Plot and Narrative Structure
Set in the United States between the 1970s and 1980s, the film follows Jack, a neurotic engineer aspiring to be an architect, who over twelve years becomes a serial killer. The story is told in the first person by Jack himself, in an extended dialogue with a mysterious interlocutor named Verge, who metaphorically guides him on a hellish journey inspired by the Divine Comedy. Jack recounts five key “incidents” in his murderous career—episodes that form disturbing and grotesque chapters: both planned and impulsive killings, obsessive cleaning of crime scenes, and the gradual construction of a metaphorical “house” literally built from bodies.
Style and Themes
Lars von Trier presents the film as a disturbing reflection on art, violence, and the criminal psyche. Each murder is staged as a work of art, with references to painting, architecture, and classical music. Jack is obsessed with perfection and leaving a mark, but his creations are composed of death and destruction. The tone shifts between black comedy and pure horror, with sudden philosophical digressions and allegorical imagery. The finale takes Jack and Verge through a hellish landscape directly evoking Gustave Doré’s illustrations for Dante’s Inferno.
Interpretations and Symbolism
Verge, played by Bruno Ganz, is a modern-day Virgil guiding Jack toward final awareness—or condemnation. The “house” Jack builds is a metaphor for the artist’s ego, composed of his works (the corpses) and his longing for immortality. Visual references range from Piranesi to Caravaggio, from Hitler to sacred art, creating a clash between beauty and atrocity. The violence is explicit and deliberately unsettling, not for gratification, but to challenge viewers about the link between art and evil.

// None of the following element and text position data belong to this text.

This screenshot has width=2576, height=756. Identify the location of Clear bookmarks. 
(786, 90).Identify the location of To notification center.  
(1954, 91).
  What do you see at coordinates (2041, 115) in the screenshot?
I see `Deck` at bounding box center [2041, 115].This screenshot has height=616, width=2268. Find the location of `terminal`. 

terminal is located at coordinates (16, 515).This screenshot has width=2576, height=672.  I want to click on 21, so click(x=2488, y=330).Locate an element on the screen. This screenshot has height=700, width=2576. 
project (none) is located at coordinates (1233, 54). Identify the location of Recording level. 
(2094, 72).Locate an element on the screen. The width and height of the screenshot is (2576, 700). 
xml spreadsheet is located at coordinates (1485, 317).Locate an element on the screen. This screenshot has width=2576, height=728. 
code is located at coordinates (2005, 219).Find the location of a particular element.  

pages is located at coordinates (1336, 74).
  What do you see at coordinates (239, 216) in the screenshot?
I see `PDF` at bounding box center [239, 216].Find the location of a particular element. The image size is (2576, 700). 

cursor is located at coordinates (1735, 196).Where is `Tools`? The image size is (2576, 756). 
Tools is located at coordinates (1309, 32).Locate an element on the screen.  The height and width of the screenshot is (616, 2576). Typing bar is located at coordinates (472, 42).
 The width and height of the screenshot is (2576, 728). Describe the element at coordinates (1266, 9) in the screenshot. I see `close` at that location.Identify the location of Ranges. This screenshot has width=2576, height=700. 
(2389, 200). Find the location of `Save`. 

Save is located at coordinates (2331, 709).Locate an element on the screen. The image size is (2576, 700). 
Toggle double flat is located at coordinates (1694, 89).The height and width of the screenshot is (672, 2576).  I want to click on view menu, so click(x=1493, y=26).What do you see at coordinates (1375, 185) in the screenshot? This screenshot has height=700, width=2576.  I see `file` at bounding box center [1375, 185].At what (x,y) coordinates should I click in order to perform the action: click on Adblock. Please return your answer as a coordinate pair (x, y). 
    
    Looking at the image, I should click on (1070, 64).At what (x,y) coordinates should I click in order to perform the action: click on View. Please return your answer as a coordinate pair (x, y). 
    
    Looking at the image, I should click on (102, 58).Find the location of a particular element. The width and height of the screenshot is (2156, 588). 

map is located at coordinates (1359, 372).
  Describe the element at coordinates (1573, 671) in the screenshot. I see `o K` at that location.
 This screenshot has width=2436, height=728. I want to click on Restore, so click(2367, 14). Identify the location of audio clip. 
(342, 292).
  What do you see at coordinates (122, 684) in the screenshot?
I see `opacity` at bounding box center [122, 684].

Reception and Controversies
At the 2018 Cannes Film Festival, about a hundred spectators walked out due to the brutality of certain scenes, while others applauded von Trier’s provocative approach. Critics were sharply divided: some hailed it as a masterpiece of philosophical cinema, while others dismissed it as gratuitous provocation. Matt Dillon’s cold, chilling performance was widely praised. The film received an R rating in multiple countries, and the full version saw only a limited release.
Why Watch It
The House That Jack Built demands both courage and an open mind. It is simultaneously a horror-thriller and a visual essay on artistic obsession and mental illness. Not for everyone, but for those seeking an extreme cinematic journey, it stands as one of von Trier’s boldest works.